#### Texto extraído:
■ ■ ■ ■ ■ ■ ■
Funileiro
No estado de São Paulo, o termo funileiro é empregado no sentido de 'profissional especializado em consertar ou reformar a lataria de automóveis'. A oficina em que trabalha é a funilaria. Brasileiros de outros estados, principalmente cariocas, costumam brincar com os paulistas: "Por que 'funileiro', se o que ele conserta não é funil?" Em outras regiões do Brasil, o mesmo profissional é chamado de ?lanterneiro?, o que leva os paulistas a fazer o mesmo tipo de indagação: "Por que 'lanterneiro', se o que ele conserta não é lanterna?" O funileiro era, antigamente, apenas o fabricante de funil e, depois, o termo passou a designar o profissional que trabalha com lataria em geral, com folha-de-flandres etc. Certamente, os primeiros a trabalhar na restauração das carrocerias ou lataria dos automóveis foram esses profissionais, daí a razão do nome.
Jardineira
Entre outros usos, o termo designa alguns tipos de ônibus que circulam no interior e na zona rural. O que pode parecer estranho, já que em princípio não existe relação entre flores e veículo de transporte. (...) Os agricultores ou produtores de hortaliças francesas chamavam de jardiniére (jardineira) um veículo de duas ou quatro rodas que usavam para transportar a produção agrícola de seus jardins para os mercados das cidades. Na Itália, o mesmo veículo era chamado de giardiniera. Mais tarde surgiu uma carroça de quatro rodas, puxada a cavalos, descoberta e com bancos laterais para transportar passageiros. Esse tipo de carro esteve muito em voga no início do século 20 e herdou o nome do veículo dos agricultores tanto na França (jardiniére) quanto na Itália (giardiniera) e Espanha (jardinera). Depois disso, o nome é aplicado, igualmente pela semelhança, a um tipo de veículo de transporte coletivo, movido a combustível, com bancos paralelos transversais, que começou a ser fabricado por empresas automobilísticas. Na língua portuguesa, a denominação só é usada no Brasil e chegou com imigrantes italianos ou espanhóis.
■ ■ ■ ■ ■ ■ ■
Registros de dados
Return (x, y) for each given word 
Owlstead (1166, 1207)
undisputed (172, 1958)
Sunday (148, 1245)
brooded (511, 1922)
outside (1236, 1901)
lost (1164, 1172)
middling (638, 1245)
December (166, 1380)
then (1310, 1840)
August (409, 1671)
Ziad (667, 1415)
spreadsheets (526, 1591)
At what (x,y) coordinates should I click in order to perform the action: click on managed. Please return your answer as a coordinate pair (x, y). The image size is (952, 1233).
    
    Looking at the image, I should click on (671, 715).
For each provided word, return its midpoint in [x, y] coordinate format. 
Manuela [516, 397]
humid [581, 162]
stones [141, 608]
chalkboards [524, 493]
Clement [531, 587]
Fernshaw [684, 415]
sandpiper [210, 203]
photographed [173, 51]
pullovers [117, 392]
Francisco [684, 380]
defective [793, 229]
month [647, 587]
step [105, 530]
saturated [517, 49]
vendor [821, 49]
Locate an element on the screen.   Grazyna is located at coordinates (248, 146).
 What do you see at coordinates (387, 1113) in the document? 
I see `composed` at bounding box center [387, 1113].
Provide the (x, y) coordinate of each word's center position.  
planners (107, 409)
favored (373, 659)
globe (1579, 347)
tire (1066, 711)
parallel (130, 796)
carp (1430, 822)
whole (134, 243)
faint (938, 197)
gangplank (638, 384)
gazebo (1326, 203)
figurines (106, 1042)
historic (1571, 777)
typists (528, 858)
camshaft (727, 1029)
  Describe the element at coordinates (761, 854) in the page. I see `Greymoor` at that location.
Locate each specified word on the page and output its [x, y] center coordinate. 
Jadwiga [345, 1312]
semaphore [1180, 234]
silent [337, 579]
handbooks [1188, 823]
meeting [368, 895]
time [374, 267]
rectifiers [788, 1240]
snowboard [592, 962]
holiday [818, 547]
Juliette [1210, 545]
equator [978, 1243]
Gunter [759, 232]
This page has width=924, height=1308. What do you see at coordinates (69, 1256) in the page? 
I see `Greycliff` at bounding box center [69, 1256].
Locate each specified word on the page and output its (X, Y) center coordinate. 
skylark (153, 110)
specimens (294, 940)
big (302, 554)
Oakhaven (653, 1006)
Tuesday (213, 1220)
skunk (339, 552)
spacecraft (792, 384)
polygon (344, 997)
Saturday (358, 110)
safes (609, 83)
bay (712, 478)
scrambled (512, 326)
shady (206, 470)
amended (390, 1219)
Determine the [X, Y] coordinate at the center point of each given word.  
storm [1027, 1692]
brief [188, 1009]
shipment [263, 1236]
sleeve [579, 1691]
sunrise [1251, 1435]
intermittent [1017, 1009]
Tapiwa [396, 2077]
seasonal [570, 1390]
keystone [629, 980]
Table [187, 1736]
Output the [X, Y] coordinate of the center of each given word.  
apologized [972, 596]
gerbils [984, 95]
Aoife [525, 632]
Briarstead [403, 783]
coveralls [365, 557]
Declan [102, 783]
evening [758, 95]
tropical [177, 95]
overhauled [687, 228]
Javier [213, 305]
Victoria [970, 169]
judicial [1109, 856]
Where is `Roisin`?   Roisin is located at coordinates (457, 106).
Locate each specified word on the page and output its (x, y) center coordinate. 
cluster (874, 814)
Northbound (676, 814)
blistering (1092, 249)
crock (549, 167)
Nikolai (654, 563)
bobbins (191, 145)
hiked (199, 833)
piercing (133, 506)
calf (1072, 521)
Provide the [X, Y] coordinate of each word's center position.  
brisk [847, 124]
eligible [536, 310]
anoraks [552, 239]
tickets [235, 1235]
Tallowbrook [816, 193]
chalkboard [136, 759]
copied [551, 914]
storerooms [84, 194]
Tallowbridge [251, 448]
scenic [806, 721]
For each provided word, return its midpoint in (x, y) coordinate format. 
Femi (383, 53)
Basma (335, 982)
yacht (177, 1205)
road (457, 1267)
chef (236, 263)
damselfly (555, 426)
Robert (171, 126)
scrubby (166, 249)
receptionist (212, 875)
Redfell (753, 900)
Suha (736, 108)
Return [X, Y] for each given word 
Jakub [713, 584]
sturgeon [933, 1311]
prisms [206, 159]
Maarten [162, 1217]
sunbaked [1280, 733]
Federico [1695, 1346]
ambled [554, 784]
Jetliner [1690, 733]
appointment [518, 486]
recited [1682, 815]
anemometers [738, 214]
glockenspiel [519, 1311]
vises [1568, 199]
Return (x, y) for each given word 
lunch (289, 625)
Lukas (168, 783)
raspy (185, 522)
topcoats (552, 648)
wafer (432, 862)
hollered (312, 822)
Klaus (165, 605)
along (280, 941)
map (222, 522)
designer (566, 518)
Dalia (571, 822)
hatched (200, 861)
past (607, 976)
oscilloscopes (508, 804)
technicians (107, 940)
■ ■ ■ ■ ■ ■ ■
#### Tarefas propostas:
a) No texto sobre as palavras funileiro e jardineira, que nome recebia na Itália o veículo que os agricultores usavam para levar a produção aos mercados?
b) Prossiga o texto sobre as palavras funileiro e jardineira a partir do ponto em que ele termina.

#### Respostas do exercício:
a) Giardiniera.

b)
Lanterneiro
O termo é usado no sentido de profissional especializado em consertar ou reformar a lataria de automóveis. (...) De acordo com a versão mais plausível, o termo passou a ter esse uso no tempo em que os carros andavam a uma velocidade muito baixa e, quando batiam, no máximo quebravam ou amassavam as lanternas. (...)
Limusine
Automóvel de passeio de luxo, inteiramente fechado e de grandes dimensões. A origem é o francês limousine, que primitivamente designava uma capa de tecido grosseiro, usado por pastores. E a capa tem esse nome por ser da região francesa de Limousin, cuja sede é a cidade de Limoges. Outra hipótese: o criador desse tipo de carroceria, Charles Jeantaud (1843-1906), teria chamado o invento de limousine, em homenagem à região em que nasceu.
Sedã
Vem do inglês sedan, uma redução de sedan-chair, nome da liteira, espécie de cadeirinha fechada e coberta, que era apoiada em dois varais e transportada por homens ou animais. Na língua inglesa, quando surgiu o automóvel fechado, a semelhança fez o tipo de veículo passar a ser chamado de sedan. Na França, há uma cidade denominada Sedan, que foi uma grande fortaleza em séculos passados. Por ser fechada, poderia ter cedido o nome à liteira, mas etimólogos da língua inglesa passam ao largo dessa possibilidade. Para o etimólogo E. Partridge, a palavra, em inglês, tem origem no latim sedes (assento, banco), relacionado com o verbo sedere (estar sentado).
Van
Veículo motorizado e fechado, semelhante a um furgão, usado no transporte de passageiros ou adaptado para comércio ambulante; perua. A origem é o inglês van e, na língua inglesa, o termo provém de caravan (caravana). Em inglês, a forma reduzida van começou designando vagão de estrada de ferro, certamente pela idéia de caravana, ou comboio. Mais tarde, a palavra passou a designar veículo fechado, usado como habitação sobre rodas - a van brasileira vem provavelmente dessa última utilização, pela semelhança entre os veículos.